Он кивнул. Я не осмелился сказать «выпили на твоих поминках», но я понял, что именно это Юрвас имел в виду.
Вскоре его забрали в госпиталь, где он скончался 24 декабря, не приходя в сознание.
Мне казалось, что я предал его, потому что не был рядом с ним в момент его смерти. Много раз в моём воображении появлялась картина больничной палаты (почему-то серой и дымной) и его одинокая кровать в углу. Меня душило чувство вины, хотя я вроде и не виноват ни в чём. Но ведь я жил и спокойно спал в те минуты, когда он умирал… Может ли кто-нибудь понять меня?
Вспоминая его мучительную болезнь, я не могу не упомянуть мою мать, ибо она была неотъемлемой частью тех удручающих дней. Она не отходила от прикованного к постели Юрваса ни на минуту. Её преданность достойна того, чтобы её воспели в стихах. Она была рядом с мужем на протяжении всех тех мрачных месяцев, поила его с ложечки, протирала его, пыталась угадывать его слова, разговаривая с ним, когда он уже не владел речью.

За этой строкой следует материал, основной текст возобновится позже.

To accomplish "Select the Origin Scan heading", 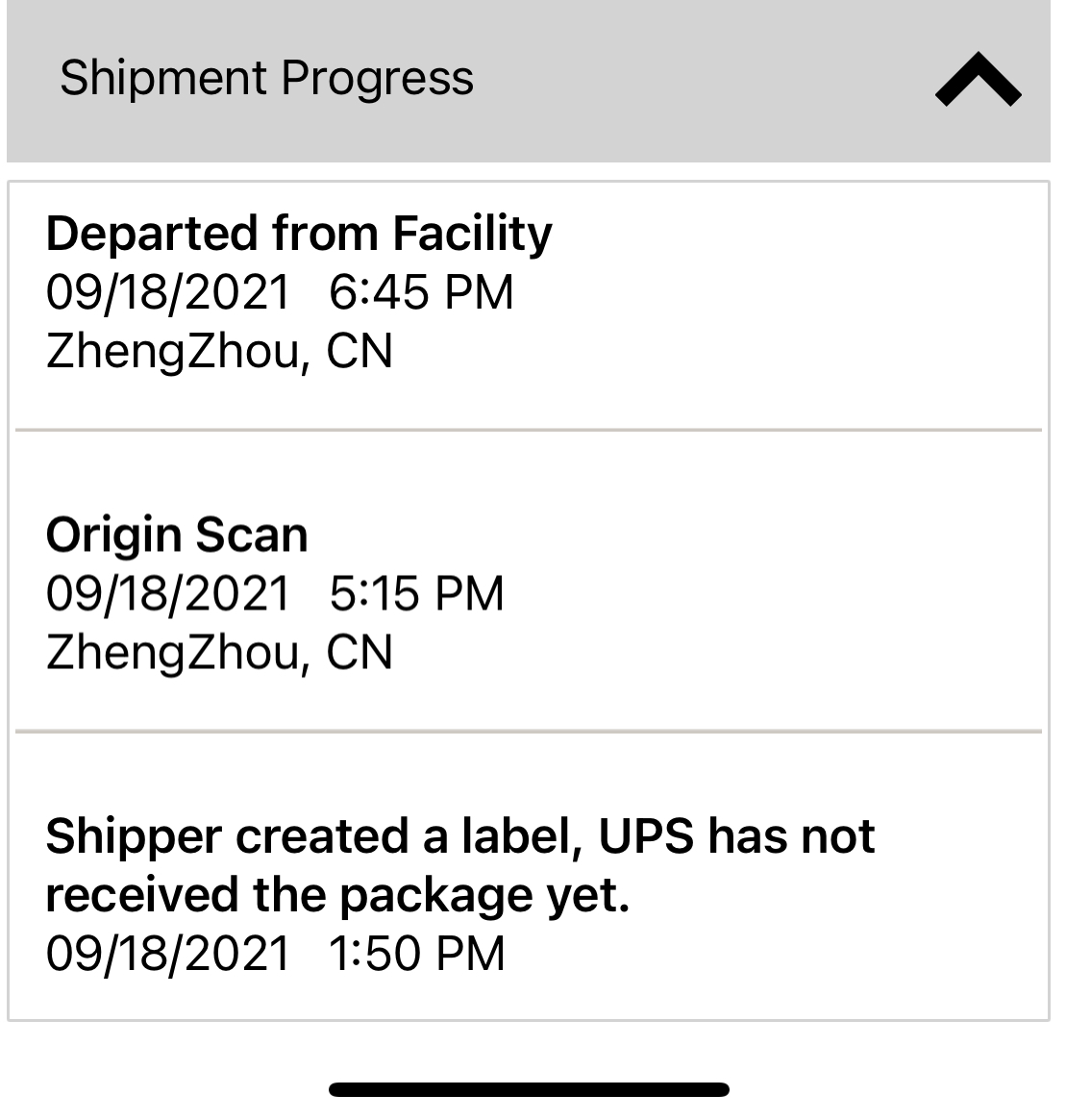I will 177,535.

Лучшей сиделки Юрвасу не найти было ни за какие деньги. Таково было поведение женщины, которая в течение долгих лет не умела найти с мужем общего языка! Этот общий язык – язык любви – обнаружился в последние месяцы его жизни! Откуда взялась в моей матушке эта верность, о которой я и не подозревал раньше? Или это что-то иное, чему я не знаю имени? Загадка изнурительной семейной жизни…
Примерно через год после смерти отца я, перелистывая одну из его телефонных книжек, нашёл страницу, где было написано: «Нина, Андрюша, Юля, прощайте…»

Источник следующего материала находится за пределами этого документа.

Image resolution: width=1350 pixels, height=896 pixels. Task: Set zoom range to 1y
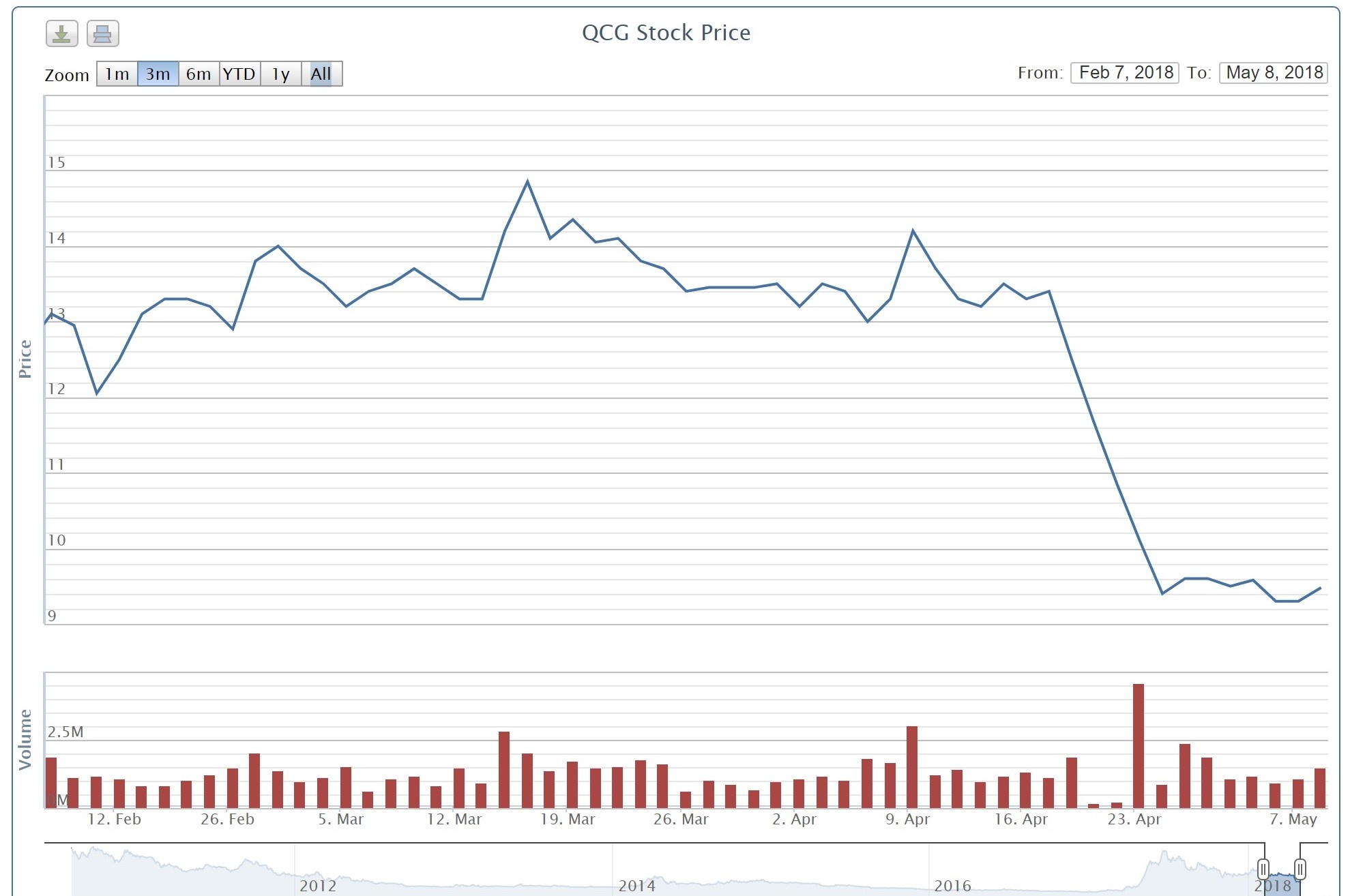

Эти слова он успел написать до второй операции, после которой стал неподвижен. Значит, он понимал, что болезнь не отстанет и что жить ему оставалось недолго. Эти слова поразили меня в самое сердце. Они прозвучали словно из потустороннего мира. Возможно, они произвели на меня даже более сильное впечатление, чем сама смерть отца.
Наступила тяжёлая полоса мрачнейшего настроения. Период моего чёрного алкоголизма.
***
– Готов ли ты делать из людей предателей? Ведь наша работа направлена фактически на то, чтобы сделать из обычного человека изменника своей родины. Мы покупаем этих людей или убеждаем их работать на нас. В любом случае, это предательство. По крайней мере, граждане любой страны называются предателями и преследуются законом, если сотрудничают с иностранной разведкой…
Примерно такие слова я услышал от Шебаршина, когда пришёл к нему с решением пойти по стопам моего отца. Что-то похожее говорил мне Юрвас. Леонид Владимирович Шебаршин был уже руководителем внешней разведки, но я не знал об этом. Какая-то высокая должность – да, об этом знал, но руководитель всей советской разведки?!…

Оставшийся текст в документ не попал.